Tuesday, March 4, 2008

WaPo Tries Some Spin

The Washington Post is publishing some letters which criticize, in very mild terms, Sunday's misogynistic piece "We Scream, We Swoon. How Dumb Can We Get?" Yet, they are trying to spin the piece as having been about "Barack Obama and the Female Vote." Now to the list of reasons WaPo editors should be fired, we can add that they can't identify the topic of a two-page article - even one which mentions Obama only in the first two paragraphs, but abuses women as being "stupid" in every sentence and ends with the very clear:
So I don't understand why more women don't relax... and revel in the things most important to life at which nearly all of us excel: tenderness toward children and men and the weak and the ability to make a house a home.... Then we could shriek and swoon and gossip and read chick lit to our hearts' content and not mind the fact that way down deep, we are . . . kind of dim.
Merely expressing displeasure is not going to get us far. Please let the WaPo know, when you write, that you expect some action on their part - oh, and that you'll never click on another of their ads or that you'd like to cancel your subscription.

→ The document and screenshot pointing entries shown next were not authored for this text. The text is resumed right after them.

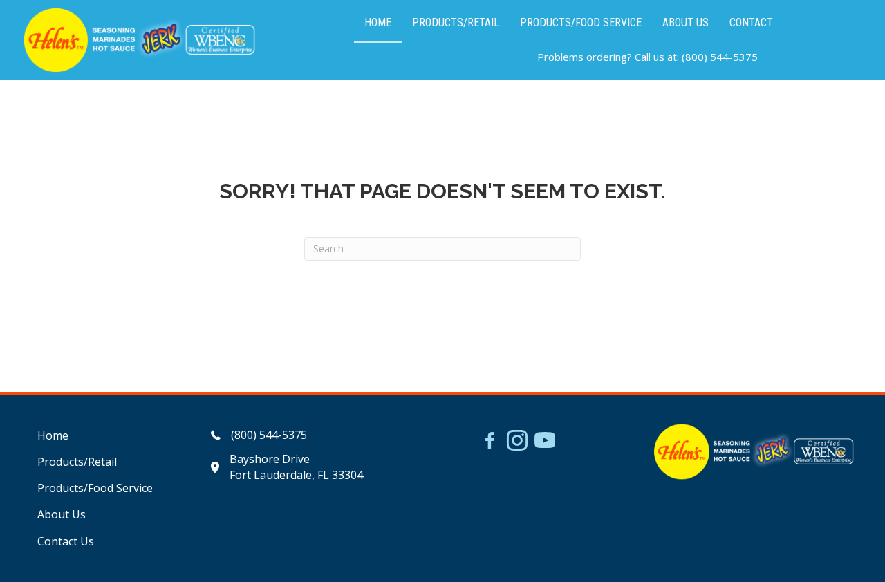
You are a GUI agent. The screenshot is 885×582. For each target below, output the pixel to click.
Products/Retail (77, 461)
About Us (61, 514)
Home (52, 435)
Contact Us (65, 541)
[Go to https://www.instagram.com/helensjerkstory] (517, 441)
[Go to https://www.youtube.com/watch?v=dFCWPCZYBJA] (544, 441)
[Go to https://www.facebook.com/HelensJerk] (489, 442)
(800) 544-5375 (720, 57)
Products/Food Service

UPDATE: No, the WaPo still hasn't fired the editors in charge of publishing this garbage, but it has published two articles bashing Allen's - to be found here and here. Don't think I'm appeased, WaPo. My complaint about linking to studies will likely fall on deaf ears, though, since it seem like the Washington Post's ombudsman just discovered the internet last month.

2 comments:

Casmall said...

Allen is a long time partisan and wing-nut hack. She has a long history of attacking women and standing up for sexist men, like Harvard's Lawrence Summers (i think that was his name). The WaPos editor's claim that this was in good humor, and misconstrued due to " poor framing", rings false due to her long and flagrant disregard for fact and logic. Might I add that there is NO biological evidence that the differences between the sexes effects intelligence, period. Outrageous.

habladora said...

Yeah, that's why this type of writing has no place in the Washington Post. If she wants publish baseless claims and misrepresent scientific findings, there are plenty of publications on the internet that will allow her to do so. Yet, a news organizations that wants our trust on any issue should not publish work by writers who misrepresent the data they discuss, or that offer no evidence to support their claims. The fact that this piece was so over-the-top with its insults to women serves to draw attention to some fundamental problems with our media which, in seeking to drive up profits, are letting standards fall to the wayside. This type of thing makes me wonder if serious news organizations should publish op-ed articles at all. They should at least reconsider their standards for such pieces.